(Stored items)

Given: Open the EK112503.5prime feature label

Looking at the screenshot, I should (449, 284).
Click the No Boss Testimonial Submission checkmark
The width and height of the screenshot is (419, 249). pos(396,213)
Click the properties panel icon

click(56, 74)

**Aim of the exercise**:
The records above must be restated. Preserve every word.

**Solution**:
Given: Open the EK112503.5prime feature label

Looking at the screenshot, I should (449, 284).
Click the No Boss Testimonial Submission checkmark
The width and height of the screenshot is (419, 249). pos(396,213)
Click the properties panel icon

click(56, 74)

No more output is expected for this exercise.